Asteroids are the remnants of the planetary formation in the Solar System and so, their study helps us to understand the conditions during the early stages of the formation of our planetary system. Among asteroids, those classified as primitives present similar spectra to that of carbonaceous chondrites, i.e., they are rich in carbon and organic compounds and silicates altered by the presence of liquid water (phyllosilicates). Primitive asteroids are well characterized in various wavelength regions, showing their most diagnostic feature at 3μm. However, there is a lack of information in the near-UV region (between 0.35 and 0.5 μm), due, among other causes, to the low sensitivity of CCD detectors and the absorption of Earth’s atmosphere at these wavelengths. Despite this, the near-UV has been proposed as a region with high diagnostic possibilities in terms of composition, mainly after laboratory studies of carbonaceous meteorites and some limited observations using space telescopes.
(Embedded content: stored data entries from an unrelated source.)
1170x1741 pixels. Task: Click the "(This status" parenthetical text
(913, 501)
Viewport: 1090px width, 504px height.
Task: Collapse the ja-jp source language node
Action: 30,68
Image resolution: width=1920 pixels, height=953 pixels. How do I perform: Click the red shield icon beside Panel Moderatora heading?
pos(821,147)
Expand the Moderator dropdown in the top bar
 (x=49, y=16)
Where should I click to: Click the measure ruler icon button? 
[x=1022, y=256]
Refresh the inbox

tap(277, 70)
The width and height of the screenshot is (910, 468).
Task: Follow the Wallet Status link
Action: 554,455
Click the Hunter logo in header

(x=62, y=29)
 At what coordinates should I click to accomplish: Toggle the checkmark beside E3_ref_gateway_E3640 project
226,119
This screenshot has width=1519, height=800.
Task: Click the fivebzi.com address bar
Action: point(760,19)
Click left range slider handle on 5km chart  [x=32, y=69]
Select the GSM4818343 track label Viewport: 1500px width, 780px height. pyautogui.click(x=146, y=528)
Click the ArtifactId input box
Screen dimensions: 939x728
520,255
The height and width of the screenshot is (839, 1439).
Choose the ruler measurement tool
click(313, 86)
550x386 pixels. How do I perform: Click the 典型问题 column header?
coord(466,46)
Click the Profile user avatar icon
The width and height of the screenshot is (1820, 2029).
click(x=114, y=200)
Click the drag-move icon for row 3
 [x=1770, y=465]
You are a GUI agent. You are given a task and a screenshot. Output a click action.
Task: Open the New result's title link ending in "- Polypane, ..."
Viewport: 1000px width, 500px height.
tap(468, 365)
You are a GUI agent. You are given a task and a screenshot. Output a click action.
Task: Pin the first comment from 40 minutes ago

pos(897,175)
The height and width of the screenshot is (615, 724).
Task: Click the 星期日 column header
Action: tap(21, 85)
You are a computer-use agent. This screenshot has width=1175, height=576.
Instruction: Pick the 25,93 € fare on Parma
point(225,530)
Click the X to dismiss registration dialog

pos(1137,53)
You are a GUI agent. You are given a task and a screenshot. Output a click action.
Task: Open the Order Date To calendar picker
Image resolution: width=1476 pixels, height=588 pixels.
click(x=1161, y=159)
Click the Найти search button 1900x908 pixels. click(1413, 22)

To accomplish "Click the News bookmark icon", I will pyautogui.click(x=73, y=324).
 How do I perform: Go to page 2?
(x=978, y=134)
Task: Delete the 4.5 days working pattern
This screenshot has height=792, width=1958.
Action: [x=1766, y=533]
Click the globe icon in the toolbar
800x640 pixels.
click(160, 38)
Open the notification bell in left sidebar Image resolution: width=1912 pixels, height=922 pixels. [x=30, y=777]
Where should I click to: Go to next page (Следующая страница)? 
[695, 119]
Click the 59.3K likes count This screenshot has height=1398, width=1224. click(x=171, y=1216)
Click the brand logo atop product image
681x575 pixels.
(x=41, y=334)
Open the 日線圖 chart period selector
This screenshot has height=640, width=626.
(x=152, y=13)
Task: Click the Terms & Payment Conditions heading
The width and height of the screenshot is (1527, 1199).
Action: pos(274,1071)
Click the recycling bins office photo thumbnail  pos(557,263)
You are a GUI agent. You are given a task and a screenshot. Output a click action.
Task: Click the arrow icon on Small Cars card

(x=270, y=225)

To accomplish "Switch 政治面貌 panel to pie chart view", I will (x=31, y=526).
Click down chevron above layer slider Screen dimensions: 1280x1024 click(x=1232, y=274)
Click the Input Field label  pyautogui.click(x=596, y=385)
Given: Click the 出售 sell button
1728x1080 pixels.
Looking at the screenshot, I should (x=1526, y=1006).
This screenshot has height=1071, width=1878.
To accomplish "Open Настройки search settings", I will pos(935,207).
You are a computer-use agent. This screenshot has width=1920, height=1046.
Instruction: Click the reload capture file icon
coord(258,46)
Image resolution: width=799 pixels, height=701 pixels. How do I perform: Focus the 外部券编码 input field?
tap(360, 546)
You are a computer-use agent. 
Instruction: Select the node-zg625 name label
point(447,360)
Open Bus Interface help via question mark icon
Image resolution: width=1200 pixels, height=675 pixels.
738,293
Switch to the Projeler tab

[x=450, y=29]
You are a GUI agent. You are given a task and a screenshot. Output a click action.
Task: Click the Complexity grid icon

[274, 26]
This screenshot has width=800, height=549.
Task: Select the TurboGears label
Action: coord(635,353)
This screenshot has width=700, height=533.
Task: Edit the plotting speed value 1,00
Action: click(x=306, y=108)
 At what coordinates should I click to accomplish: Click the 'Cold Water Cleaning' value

In this work, we aim to explore the potential of the NUV as a diagnostic region for primitive asteroids using available spectra in Gaia DR3. To do that, we used a corrective factor over the blue part of Gaia spectra to erase a solar analog selection effect that we measured and corrected in a previous work. We also identified an artificial relation between the band noise and slope and applied a signal-to-noise ratio (S/N) threshold for Gaia bands. Meeting the quality standards, we employed a Markov chain Monte Carlo (MCMC) algorithm to compute the albedo threshold that maximizes the number of primitive asteroid in the sample.
Utilizing one- and two-dimensional (1D and 2D) projections, along with dimensionality-reduction methods (such as PCA and UMAP), we obtained the following new results: (a) the first observational evidence linking UV absorption to the 0.7 µm band, tied to hydrated iron-rich phyllosilicates; (b) a 2D space revealing a split in C-type asteroids based on spectral features, including UV absorption; and (c) a different beginning in the UV absorption for F-type asteroids versus C- and G-type asteroids. The computed average depth (3.5 ± 1.0 %) and center (0.70 ± 0.03 µm) of the 0.7 µm absorption band for primitive asteroids observed with Gaia is in agreement with the literature values.
Concluding, in this paper, we shed light on the importance of the UV absorption feature to discriminate among different mineralogies (i.e., iron-rich phyllosilicates vs. iron-poor) or to identify taxonomies that are conflated in the visible (i.e., F-types vs. B-types). We have shown that this is a promising region for diagnostic studies of the composition of primitive asteroids.